* _THE RECORDS_

● ● ● ● ●

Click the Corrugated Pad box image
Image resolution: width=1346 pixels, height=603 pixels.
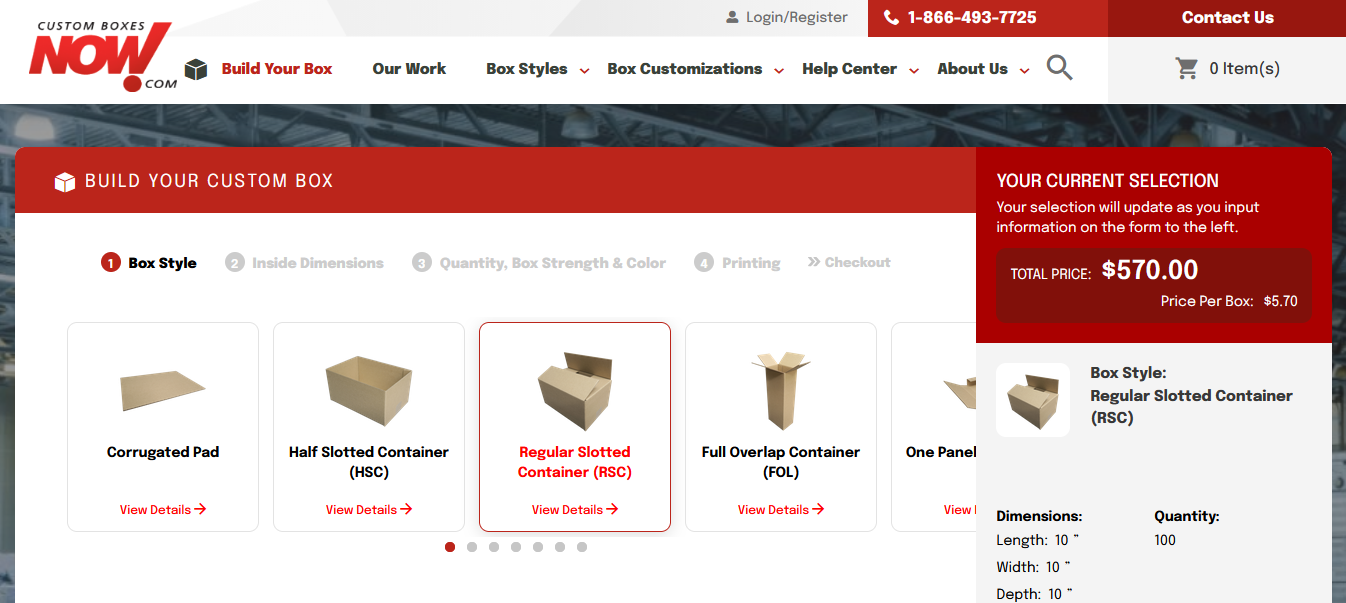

● ● ● ● ●

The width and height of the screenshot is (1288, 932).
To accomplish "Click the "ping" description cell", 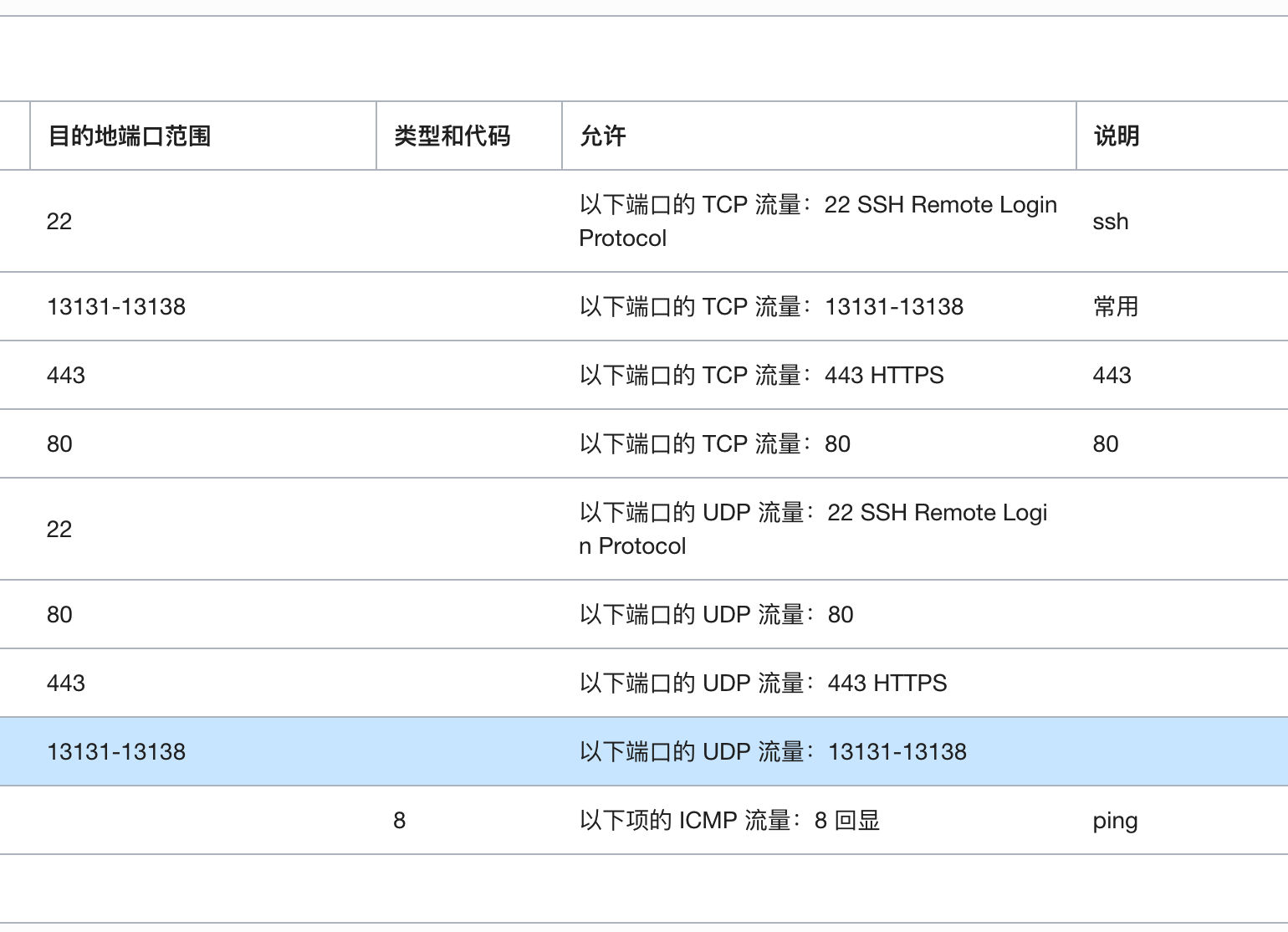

● ● ● ● ●

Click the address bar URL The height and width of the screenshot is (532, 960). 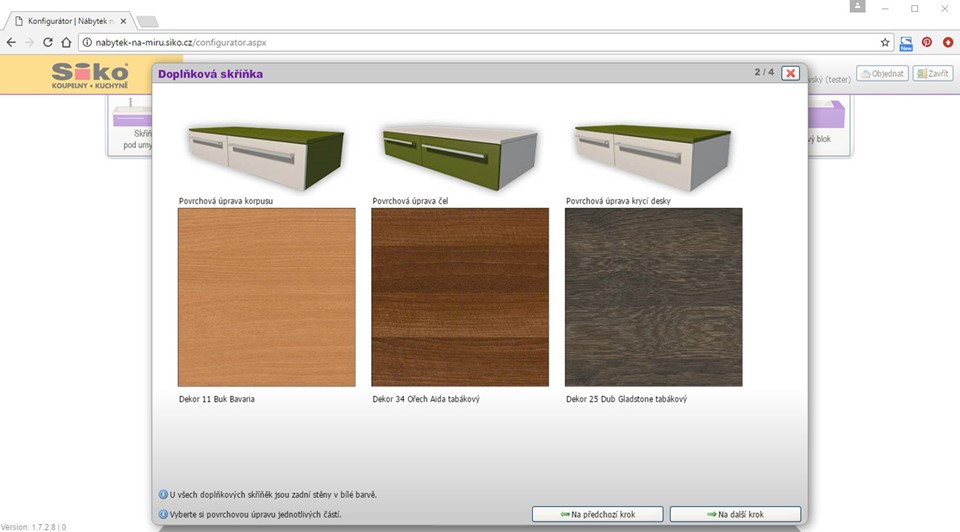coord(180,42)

● ● ● ● ●

Take the line above containing "Click the Corrugated Pad box image", the line containing "Image resolution: width=1346", and all lines in between, and copy them exactly without anything else.

* _OUTPUT FOR THIS EXERCISE_
Click the Corrugated Pad box image
Image resolution: width=1346 pixels, height=603 pixels.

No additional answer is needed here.